Tuesday, December 2, 2014

Alexanderwohl?

Some 7 miles north and slightly east of Kleefeld and Alexanderkrone, two villages known to have housed Bullers in Molotschna, lies the older village of Alexanderwohl, which turns out to be as good a candidate as any for the first Molotschna home of our forebears. All we have for the moment are hints and suggestions, but taken together they make a plausible case that, before Kleefeld and before Alexanderkrone, our family lived alongside other Bullers in Alexanderwohl.


1. According to Helmut Huebert, the village Alexanderwohl was founded in 1821 by twenty-two families who migrated to Russia under the leadership of Elder Peter Wedel; this first group was followed by seven additional families in 1823 and one more in 1824 (2003, 107). (For a full map of Molotschna colony, see here.)

2. Huebert adds that all thirty Alexanderwohl families “came from Przekhovka in the Swetz area of the Marienwerder area of West Prussia” (2003, 107–8).

3. We know a bit about the Przechovka group, because the church register started in the late 1700s was first taken to Russia in 1821 and then later to Kansas when the entire Alexanderwohl congregation emigrated there in 1874. It still exists today, and pages from it can be viewed freely online courtesy of the Mennonite Library and Archives of Bethel College, North Newton, Kansas (see here).

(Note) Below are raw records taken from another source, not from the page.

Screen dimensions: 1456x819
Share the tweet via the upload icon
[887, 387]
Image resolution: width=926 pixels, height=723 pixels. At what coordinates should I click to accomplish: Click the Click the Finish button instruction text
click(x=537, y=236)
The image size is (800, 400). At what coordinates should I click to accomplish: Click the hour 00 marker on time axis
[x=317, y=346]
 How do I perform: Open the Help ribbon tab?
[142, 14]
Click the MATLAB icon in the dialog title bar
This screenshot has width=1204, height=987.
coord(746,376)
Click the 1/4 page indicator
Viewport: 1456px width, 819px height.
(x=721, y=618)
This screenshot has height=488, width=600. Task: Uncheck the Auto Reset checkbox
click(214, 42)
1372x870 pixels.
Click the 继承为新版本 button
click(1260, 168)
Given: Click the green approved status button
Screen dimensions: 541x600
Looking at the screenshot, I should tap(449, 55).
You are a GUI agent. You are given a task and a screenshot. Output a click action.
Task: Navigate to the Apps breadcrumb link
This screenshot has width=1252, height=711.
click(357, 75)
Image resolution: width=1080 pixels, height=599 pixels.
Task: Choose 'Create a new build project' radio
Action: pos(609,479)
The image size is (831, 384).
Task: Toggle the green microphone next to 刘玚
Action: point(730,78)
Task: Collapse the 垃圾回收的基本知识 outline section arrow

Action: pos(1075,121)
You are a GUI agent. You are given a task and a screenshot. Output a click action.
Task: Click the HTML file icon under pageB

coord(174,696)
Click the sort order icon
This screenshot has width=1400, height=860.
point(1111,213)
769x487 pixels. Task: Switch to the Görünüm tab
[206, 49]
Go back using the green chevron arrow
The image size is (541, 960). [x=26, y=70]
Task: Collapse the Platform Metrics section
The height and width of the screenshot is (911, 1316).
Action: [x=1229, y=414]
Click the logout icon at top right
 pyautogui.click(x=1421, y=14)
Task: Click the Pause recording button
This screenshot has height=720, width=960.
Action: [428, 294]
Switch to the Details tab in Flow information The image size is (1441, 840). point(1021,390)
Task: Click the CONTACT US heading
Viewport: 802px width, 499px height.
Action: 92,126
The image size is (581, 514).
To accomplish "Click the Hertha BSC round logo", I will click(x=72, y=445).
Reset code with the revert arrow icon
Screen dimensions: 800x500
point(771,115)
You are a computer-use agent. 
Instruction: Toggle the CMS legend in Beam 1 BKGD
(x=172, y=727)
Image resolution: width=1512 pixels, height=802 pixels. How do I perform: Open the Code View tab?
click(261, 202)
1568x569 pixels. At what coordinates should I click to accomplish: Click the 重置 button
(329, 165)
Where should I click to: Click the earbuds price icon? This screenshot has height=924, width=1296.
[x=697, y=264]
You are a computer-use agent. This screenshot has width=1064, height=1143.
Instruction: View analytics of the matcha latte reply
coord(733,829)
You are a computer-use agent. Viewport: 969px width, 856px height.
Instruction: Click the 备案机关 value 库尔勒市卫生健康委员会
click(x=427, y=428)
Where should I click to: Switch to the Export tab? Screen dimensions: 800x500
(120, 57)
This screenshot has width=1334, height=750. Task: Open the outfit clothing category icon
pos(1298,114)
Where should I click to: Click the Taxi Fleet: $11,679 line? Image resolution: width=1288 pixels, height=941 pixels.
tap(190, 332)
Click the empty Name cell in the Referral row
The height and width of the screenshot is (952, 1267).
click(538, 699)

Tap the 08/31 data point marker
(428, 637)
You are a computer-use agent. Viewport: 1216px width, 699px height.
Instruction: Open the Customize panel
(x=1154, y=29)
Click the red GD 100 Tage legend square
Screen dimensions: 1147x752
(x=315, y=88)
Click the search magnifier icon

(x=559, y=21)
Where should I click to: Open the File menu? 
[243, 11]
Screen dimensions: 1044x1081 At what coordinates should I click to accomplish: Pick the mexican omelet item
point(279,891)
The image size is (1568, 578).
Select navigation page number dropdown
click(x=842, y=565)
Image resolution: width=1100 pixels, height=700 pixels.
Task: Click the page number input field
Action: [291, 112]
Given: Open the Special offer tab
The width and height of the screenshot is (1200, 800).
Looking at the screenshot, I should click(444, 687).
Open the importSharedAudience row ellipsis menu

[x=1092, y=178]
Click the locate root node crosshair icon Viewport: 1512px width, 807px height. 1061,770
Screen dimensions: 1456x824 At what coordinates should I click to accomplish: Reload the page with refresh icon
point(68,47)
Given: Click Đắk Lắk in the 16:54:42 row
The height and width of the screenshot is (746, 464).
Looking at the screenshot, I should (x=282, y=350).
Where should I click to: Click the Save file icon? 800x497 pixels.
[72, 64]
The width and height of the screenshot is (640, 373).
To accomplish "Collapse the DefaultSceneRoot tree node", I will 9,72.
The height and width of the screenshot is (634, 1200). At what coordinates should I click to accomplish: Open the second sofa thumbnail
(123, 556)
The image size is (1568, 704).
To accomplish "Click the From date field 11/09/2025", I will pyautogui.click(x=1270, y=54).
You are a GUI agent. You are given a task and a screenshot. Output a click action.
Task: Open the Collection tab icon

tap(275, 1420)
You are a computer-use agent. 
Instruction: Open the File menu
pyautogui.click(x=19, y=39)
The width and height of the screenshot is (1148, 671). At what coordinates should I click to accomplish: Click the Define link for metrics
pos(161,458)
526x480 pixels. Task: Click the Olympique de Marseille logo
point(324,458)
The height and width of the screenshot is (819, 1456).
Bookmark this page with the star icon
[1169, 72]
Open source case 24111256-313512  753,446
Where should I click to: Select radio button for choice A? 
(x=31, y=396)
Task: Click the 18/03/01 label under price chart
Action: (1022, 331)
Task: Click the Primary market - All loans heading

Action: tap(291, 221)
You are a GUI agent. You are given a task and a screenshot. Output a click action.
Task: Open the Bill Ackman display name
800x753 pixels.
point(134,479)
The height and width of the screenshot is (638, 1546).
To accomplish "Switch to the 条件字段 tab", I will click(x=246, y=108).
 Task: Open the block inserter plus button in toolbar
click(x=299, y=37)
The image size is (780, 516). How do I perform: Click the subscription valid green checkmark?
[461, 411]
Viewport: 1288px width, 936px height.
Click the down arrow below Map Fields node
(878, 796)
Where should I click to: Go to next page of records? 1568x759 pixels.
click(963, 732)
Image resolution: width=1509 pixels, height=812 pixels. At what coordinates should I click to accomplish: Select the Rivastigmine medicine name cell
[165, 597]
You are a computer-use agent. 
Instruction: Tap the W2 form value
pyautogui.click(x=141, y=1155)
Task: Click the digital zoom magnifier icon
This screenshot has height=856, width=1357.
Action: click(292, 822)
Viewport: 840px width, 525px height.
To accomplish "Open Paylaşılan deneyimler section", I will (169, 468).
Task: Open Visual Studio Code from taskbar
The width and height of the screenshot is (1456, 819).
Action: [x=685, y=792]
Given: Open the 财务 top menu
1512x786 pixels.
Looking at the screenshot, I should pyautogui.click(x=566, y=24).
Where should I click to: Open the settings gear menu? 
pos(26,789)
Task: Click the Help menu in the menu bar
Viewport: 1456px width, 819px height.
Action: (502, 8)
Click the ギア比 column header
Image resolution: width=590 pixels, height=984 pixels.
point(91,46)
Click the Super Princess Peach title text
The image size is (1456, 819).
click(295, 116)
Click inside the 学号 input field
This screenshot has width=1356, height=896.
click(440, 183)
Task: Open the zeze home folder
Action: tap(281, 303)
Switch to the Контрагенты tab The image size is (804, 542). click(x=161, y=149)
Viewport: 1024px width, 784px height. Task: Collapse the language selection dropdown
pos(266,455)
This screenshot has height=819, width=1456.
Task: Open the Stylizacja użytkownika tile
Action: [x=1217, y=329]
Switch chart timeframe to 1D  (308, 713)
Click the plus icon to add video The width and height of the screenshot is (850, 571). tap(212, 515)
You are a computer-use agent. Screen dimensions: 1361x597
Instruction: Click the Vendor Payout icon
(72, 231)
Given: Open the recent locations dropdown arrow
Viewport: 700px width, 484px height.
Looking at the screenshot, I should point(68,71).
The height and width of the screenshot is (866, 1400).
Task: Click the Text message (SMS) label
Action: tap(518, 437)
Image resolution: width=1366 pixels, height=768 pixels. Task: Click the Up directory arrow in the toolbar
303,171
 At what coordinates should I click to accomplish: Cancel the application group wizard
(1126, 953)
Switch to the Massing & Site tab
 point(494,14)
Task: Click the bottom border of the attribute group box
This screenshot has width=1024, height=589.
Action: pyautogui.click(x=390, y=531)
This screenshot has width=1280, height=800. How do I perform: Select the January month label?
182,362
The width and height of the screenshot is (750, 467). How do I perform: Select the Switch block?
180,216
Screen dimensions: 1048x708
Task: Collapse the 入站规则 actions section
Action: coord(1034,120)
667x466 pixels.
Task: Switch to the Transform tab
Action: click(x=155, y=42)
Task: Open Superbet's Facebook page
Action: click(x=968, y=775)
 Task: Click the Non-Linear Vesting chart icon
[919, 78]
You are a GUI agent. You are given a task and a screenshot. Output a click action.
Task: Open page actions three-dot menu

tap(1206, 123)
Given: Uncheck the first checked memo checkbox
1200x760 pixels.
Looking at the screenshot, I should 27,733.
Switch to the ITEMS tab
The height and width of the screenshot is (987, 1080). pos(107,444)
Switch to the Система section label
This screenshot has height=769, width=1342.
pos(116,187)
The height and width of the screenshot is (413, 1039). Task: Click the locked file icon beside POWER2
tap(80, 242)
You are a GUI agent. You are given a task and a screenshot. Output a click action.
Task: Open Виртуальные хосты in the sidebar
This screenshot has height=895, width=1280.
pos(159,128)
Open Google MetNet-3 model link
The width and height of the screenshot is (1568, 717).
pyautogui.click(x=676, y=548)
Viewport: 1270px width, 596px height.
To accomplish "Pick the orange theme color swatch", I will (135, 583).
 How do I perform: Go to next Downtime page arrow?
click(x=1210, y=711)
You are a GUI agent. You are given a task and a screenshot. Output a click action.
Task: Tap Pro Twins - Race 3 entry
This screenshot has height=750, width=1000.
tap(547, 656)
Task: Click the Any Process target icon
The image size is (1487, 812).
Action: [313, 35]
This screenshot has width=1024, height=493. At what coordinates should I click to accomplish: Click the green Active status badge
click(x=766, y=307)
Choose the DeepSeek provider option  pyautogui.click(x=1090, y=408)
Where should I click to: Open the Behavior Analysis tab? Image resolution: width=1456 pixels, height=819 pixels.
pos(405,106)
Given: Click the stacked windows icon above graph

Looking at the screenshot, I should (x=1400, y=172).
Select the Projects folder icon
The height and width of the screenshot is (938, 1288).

4. The church register bears the title Die Erste Stamm Nahmen Unserer Bisher so genante Oude Vlamingen oder Groningersche Mennonisten Societaet alhier in Preusen, which translates roughly: The First Branch of Our Names Thus Far of the So-Called Old Flemish or Groningen Mennonite Group/Society Locally in Prussia (see the photograph on the right).

5. What is most important for our purposes is that the church register then provides a list of surnames that are common throughout the history of this church: Becker, Buller, Cornels, Decker, Dirks, Funck, Jantz, Isaak, Koehn, Nachtigahl, Pankratz, Penner, Ratzlaff, Richert, Schellenberger, Wedel, Frey, Schmidt, Sperling, Unrau, and Voth (see further Krahn and Penner 2011). Thus, the full title page consists of the actual title and the first two family names to be discussed, as shown in the full-page photograph and the detail of the bottom of the title page below.


Title page of the Przekhorka church register, written sometime in the late 1700s.


The Buller summary paragraph in the Przekhorka church register.

The evidence thus far: the Molotschna village of Alexanderwohl was founded by immigrants from the Mennonite church at Przechovka, Prussia, a church in which Buller was a common last name. Two additional clues remain.

6. According to the Buller Family Record, David Buller was born in Prussia on 25 November 1817 and moved with the rest of his family to Russia sometime around the ages of three to five, that is, roughly 1820–1822, which is the same time frame as the founding of Alexanderwohl.

7. The GRANDMA database adds a final piece: “His [David Buller’s] parentage is still uncertain, but certainly stems back to the Przechowka Church region.” This assertion is unsourced but presumably reflects the close association of Bullers with the Przechovka church.

Although certainty still eludes us, the pieces do fit together nicely: David Buller’s family (his parents and any siblings) emigrated from the Przechovka church region to Molotschna sometime around 1821, the same time that families from the Przechovka congregation emigrated to Molotschna and founded Alexanderwohl. It seems reasonable to conclude, based on all this, that the David Buller family first settled in Alexanderwohl, Molotschcna. Perhaps evidence confirming or contradicting this hunch exists in a long-lost letter, a family Bible, or a still-unexamined church record. All we can do is to keep looking until we unearth it.

*****

An earlier post alluded to the prominence of a certain Buller in the Alexanderwohl church: Ã„ltester (Elder) Jakob Buller. Mennonite elders were authorized “not only to preach and assume leadership in the congregation, but also to baptize, administer the Lord’s Supper, and ordain preachers and elders, and exercise discipline, which functions the common preacher could not fulfill” (Krahn and Friesen 1989). In addition to performing such duties, Jakob Buller participated in a delegation to scout out the U.S. in the early 1870s, then in 1874 led nearly five hundred members of his congregation to relocate in Newton, Kansas. There the group established a new Alexanderwohl Church, which Buller led as elder until failing health led him to give up his duties. For additional information, see the following links:


Sources

Huebert, Helmut T. 2003. Molotschna Historical Atlas. Winnepeg, MB: Springfield.

Krahn, Cornelius, and John J. Friesen. 1989. Elder (Ältester). Global Anabaptist Mennonite Encyclopedia Online.

Krahn, Cornelius, and Glenn Penner. 2011. Alexanderwohl (Molotschna Mennonite Settlement, Zaporizhia Oblast, Ukraine). Global Anabaptist Mennonite Encyclopedia Online.